Falsely Accused, Wrongly Imprisoned, Truly Set Free | CWR Staff | Catholic World Report
An interview with author, apologist, evangelist, convert, and former prisoner Russell Ford
Russell Ford’s testimony is captivating, surprising, sobering, and, at times, rather humorous. The following interview is much longer than most CWR features, but we think readers will find his story, perspective, and insights both challenging and encouraging. Also, Russell's recent appearance on EWTN's "The Journey Home" can be viewed on the EWTN website.
CWR: For those who might not be familiar with your background, let’s go back to the mid-1980s. Prior to going to prison, were you a Catholic? What were you doing prior to being imprisoned?
Ford: No, I wasn’t a Catholic.
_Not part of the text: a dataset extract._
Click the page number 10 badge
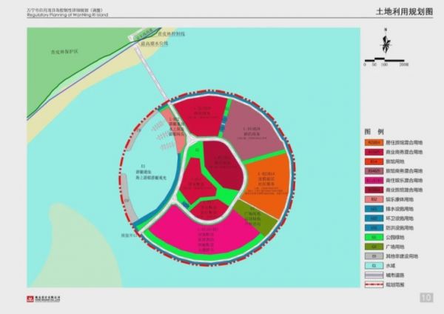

I hunted bounty after I got out of the army. Between my time in the military and as a bounty hunter (the more politically correct term these days being “independent fugitive recovery agent”), I was shot twice, stabbed twice, poisoned, run over by a car, fell off the side of a car at 70 miles per hour, and beaten almost to death. So when I got tired of being other people’s punching bag, I left bounty work to get into the slower life of business. I eventually made some major errors, because I’d gotten too big for my britches, and lost everything. I decided to go to Alabama, where I’d done part of my military training, because I recalled how well I was treated there. I came to realize quickly, however, that I’d been treated well before because I was in the military. What I discovered was that anyone who was from any place other than Alabama, Georgia, Mississippi, or Louisiana was considered to be a Yankee… and Yankees are hated there. I’d only lived in Alabama for a few months when I found myself in a mess of trouble.
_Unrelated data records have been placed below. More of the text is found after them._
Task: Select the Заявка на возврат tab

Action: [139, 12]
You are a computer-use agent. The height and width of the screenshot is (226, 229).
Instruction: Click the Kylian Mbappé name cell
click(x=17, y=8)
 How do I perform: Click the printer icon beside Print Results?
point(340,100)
CWR: Why were you arrested and sentenced to prison? And when were you released from prison? How did that come about?
Ford: This series of questions are considered a major social blunder in the joint. Indeed, for a convict to ask these questions it is potentially deadly. You never ask a convict why he’s in prison, how much time he has to build, or when he gets out. However, this may be an opportunity to finally explain things fully and correctly.